◆ **EXERCISE INSTRUCTIONS**
Transcribe exactly the line that contains "Barcelona (582, 1085)" and all lines following it to the end of the material below; omit everything else.
== Segment start ==
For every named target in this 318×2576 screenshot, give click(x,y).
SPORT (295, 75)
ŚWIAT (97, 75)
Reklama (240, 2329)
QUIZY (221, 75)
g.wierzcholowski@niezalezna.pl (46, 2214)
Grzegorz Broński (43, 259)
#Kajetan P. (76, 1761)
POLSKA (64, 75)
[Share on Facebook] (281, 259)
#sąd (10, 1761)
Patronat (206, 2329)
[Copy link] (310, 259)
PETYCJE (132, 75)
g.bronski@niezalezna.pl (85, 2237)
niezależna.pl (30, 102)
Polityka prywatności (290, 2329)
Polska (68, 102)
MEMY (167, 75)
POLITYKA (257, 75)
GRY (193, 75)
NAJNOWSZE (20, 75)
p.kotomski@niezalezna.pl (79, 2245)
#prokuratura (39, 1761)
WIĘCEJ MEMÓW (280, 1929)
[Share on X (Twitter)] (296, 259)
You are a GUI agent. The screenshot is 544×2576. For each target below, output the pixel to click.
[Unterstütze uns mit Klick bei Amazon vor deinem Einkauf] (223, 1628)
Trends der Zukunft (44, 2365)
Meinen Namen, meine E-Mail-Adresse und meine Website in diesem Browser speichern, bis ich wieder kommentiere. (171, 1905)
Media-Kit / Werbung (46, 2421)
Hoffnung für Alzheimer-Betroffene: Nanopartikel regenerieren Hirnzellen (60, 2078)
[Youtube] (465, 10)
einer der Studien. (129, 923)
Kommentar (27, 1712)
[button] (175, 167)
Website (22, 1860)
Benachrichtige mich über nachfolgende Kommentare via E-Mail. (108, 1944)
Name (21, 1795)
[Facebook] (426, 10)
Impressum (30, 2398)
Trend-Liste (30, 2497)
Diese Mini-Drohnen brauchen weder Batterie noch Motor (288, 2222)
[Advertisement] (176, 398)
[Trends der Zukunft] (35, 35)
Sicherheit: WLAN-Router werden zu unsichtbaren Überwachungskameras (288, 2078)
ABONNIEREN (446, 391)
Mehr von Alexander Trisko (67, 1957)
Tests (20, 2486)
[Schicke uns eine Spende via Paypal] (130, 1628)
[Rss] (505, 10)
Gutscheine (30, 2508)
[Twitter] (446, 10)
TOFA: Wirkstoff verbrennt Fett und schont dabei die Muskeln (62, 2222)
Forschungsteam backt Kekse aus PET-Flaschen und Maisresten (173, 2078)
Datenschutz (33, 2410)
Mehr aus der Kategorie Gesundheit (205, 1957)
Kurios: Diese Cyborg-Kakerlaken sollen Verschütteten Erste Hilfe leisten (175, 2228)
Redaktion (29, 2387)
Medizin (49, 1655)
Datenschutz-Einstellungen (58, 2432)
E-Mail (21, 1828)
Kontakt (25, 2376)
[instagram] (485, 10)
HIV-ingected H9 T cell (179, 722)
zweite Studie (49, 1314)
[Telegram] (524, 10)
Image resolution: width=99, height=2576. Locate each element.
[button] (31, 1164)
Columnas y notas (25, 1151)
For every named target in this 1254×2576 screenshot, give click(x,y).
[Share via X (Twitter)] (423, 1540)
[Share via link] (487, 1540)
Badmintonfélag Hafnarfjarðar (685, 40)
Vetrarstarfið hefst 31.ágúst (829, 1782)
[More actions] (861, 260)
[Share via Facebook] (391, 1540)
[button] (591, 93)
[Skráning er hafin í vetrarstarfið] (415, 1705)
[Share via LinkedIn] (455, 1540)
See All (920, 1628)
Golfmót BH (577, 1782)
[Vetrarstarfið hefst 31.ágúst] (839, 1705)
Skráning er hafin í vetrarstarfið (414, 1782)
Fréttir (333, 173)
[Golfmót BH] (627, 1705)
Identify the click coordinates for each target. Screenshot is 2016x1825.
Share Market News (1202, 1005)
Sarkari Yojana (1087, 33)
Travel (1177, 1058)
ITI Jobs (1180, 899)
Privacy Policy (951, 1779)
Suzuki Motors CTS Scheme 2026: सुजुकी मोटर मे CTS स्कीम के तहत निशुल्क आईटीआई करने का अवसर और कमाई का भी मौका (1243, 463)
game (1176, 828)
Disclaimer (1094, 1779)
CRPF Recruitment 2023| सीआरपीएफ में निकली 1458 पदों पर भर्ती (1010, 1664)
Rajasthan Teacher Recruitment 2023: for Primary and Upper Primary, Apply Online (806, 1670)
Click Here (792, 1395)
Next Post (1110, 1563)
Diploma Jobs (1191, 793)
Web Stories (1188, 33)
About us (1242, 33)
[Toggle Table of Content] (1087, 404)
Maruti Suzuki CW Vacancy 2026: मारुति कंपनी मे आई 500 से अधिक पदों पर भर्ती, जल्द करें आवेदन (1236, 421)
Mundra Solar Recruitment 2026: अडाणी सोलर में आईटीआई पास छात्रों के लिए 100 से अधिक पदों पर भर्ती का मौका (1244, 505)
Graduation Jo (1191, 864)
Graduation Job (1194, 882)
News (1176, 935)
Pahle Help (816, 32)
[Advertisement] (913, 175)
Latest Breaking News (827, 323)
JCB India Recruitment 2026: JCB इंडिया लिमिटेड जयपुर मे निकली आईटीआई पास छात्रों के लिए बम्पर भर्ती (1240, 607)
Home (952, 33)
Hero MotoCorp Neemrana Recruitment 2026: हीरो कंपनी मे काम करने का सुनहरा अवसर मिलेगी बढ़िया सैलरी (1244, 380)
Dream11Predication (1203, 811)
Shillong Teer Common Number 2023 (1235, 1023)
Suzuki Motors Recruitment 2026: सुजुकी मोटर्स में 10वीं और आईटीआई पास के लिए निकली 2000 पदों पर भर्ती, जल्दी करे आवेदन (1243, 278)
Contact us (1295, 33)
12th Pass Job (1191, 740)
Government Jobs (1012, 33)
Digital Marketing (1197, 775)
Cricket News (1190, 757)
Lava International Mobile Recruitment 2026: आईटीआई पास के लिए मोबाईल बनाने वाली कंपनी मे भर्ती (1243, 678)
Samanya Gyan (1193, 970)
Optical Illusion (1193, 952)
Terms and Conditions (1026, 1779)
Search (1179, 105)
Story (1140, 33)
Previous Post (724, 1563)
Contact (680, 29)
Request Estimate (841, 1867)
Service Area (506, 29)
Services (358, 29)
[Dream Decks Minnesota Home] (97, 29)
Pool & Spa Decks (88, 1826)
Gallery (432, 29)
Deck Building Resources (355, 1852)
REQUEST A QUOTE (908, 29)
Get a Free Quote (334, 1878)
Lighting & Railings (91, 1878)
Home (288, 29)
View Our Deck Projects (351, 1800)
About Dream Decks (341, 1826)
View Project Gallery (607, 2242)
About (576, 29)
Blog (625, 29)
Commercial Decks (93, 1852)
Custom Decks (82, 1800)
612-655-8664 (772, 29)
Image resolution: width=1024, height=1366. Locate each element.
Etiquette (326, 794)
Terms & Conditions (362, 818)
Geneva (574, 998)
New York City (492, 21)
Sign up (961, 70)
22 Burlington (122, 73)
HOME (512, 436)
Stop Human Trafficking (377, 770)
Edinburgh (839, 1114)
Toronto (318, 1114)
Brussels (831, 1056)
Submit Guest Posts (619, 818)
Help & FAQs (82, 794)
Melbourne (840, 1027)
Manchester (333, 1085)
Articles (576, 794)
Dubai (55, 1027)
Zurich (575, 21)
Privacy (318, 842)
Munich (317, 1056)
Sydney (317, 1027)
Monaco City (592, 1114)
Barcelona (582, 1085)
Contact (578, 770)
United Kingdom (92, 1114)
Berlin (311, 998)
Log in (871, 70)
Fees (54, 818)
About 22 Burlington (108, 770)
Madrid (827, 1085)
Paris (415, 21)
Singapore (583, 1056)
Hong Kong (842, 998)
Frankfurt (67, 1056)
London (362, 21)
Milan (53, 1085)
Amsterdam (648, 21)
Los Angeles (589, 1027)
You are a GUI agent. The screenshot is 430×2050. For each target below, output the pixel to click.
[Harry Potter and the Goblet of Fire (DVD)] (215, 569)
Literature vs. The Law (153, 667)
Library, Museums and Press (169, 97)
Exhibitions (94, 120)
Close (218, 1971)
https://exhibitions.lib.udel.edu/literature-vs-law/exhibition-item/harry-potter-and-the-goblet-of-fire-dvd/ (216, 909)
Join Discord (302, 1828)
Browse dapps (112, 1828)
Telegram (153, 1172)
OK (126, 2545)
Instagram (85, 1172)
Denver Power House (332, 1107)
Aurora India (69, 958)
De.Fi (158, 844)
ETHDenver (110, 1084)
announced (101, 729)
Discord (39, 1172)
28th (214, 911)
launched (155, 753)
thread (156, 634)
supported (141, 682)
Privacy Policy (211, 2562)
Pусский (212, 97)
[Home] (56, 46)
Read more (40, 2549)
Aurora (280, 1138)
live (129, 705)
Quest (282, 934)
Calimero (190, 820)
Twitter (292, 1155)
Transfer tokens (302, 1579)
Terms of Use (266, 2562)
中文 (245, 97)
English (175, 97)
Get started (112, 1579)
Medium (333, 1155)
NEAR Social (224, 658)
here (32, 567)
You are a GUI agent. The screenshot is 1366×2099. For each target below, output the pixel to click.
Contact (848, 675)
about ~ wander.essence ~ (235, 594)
== Segment end ==
◆ **WRITTEN ANSWER**
Barcelona (582, 1085)
Contact (578, 770)
United Kingdom (92, 1114)
Berlin (311, 998)
Log in (871, 70)
Fees (54, 818)
About 22 Burlington (108, 770)
Madrid (827, 1085)
Paris (415, 21)
Singapore (583, 1056)
Hong Kong (842, 998)
Frankfurt (67, 1056)
London (362, 21)
Milan (53, 1085)
Amsterdam (648, 21)
Los Angeles (589, 1027)
You are a GUI agent. The screenshot is 430×2050. For each target below, output the pixel to click.
[Harry Potter and the Goblet of Fire (DVD)] (215, 569)
Literature vs. The Law (153, 667)
Library, Museums and Press (169, 97)
Exhibitions (94, 120)
Close (218, 1971)
https://exhibitions.lib.udel.edu/literature-vs-law/exhibition-item/harry-potter-and-the-goblet-of-fire-dvd/ (216, 909)
Join Discord (302, 1828)
Browse dapps (112, 1828)
Telegram (153, 1172)
OK (126, 2545)
Instagram (85, 1172)
Denver Power House (332, 1107)
Aurora India (69, 958)
De.Fi (158, 844)
ETHDenver (110, 1084)
announced (101, 729)
Discord (39, 1172)
28th (214, 911)
launched (155, 753)
thread (156, 634)
supported (141, 682)
Privacy Policy (211, 2562)
Pусский (212, 97)
[Home] (56, 46)
Read more (40, 2549)
Aurora (280, 1138)
live (129, 705)
Quest (282, 934)
Calimero (190, 820)
Twitter (292, 1155)
Transfer tokens (302, 1579)
Terms of Use (266, 2562)
中文 (245, 97)
English (175, 97)
Get started (112, 1579)
Medium (333, 1155)
NEAR Social (224, 658)
here (32, 567)
You are a GUI agent. The screenshot is 1366×2099. For each target below, output the pixel to click.
Contact (848, 675)
about ~ wander.essence ~ (235, 594)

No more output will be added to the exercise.